Sources et attributions
La Ballade de l’honneur françois est acceptée assez communément dans le corpus du poète médiéval par ses premiers biographes et même comme étant de sa plume. Elle le demeure encore à ce jour, auprès de la majorité des spécialistes de littérature médiévale et de Villon.
Jason, la toison d’or et les Taureaux de Colchide (voir expo BnF)
Du point de vue des sources, un manuscrit en attribue explicitement la paternité à Villon : le MS Français 12490 de la BnF. D’autres codex d’époque font état de cette poésie sans lui attribuer. Dans un article de la revue Romania, daté de 1892, l’historien archiviste suisse Arthur Piaget, commentant une édition des œuvres de Villon par Auguste Longnon, monta au créneau pour contester la paternité de l’auteur médiéval sur un certain nombre de pièces présentes dans l’ouvrage. La Ballade contre les Mesdisans de la France en faisait partie. Piaget l’écartait sans étayer tellement son propos et finalement plus sur la foi d’un rejet de la légitimité du Manuscrit 12490 que sur des éléments de fond ou de style (rejet du manuscrit mis en avant par ailleurs par W. G. C. Bijvanck, spécimen d’un essai critique sur les oeuvres de François Villon ; 1882) .

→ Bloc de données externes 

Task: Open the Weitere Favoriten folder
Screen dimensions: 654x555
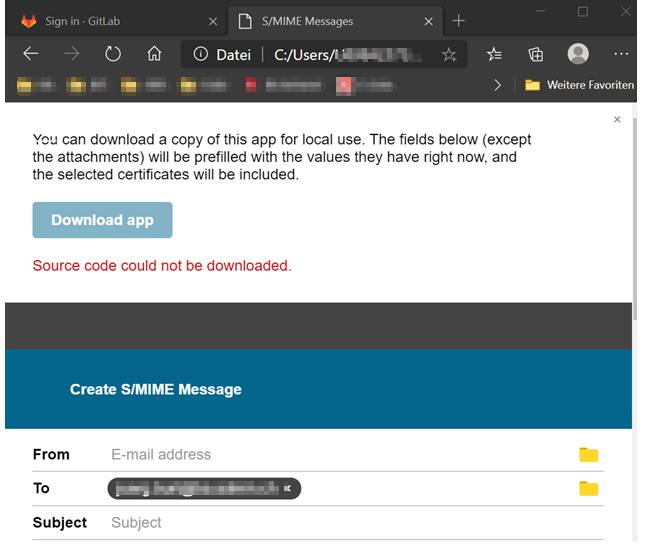Action: [x=580, y=86]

« Deux-plumes n’est pas de cet avis », disait Edward Sapir en réfléchissant à la définition de « culture » et de champ culturel. Dans le monde des œuvres et des corpus médiévaux, c’est devenu presque une règle. Les deux-plumes y sont légions. Ce n’est d’ailleurs pas qu’une question « d’avis » mais de construction théorique et une hypothèse chasse l’autre. On ne peut donc qu’acter la présence de contradicteurs. Nous concernant, nous nous rangerons, pour l’instant, du côté de l’attribution possible à Villon. Nous y trouverons d’ailleurs quelques pistes du côté de ceux qui en sont d’accord.
Eléments de Contexte
Villon a-t-il écrit cette ballade, qui met clairement en exergue ses sentiments d’appartenance au royaume de France, après sa grâce royale ? Certains auteurs ont avancé qu’il avait pu le faire après ses tristes mésaventures de Meung sur Loire. Il aurait, ainsi, voulu remercier le roi français à qui il devait sa liberté nouvelle et inespérée. Au fond, pourquoi pas ? Du point de vue de la période, on aurait peu de mal à admettre que cette ballade se situe plus dans la
dernière partie de la vie connue de Villon que dans son jeune âge.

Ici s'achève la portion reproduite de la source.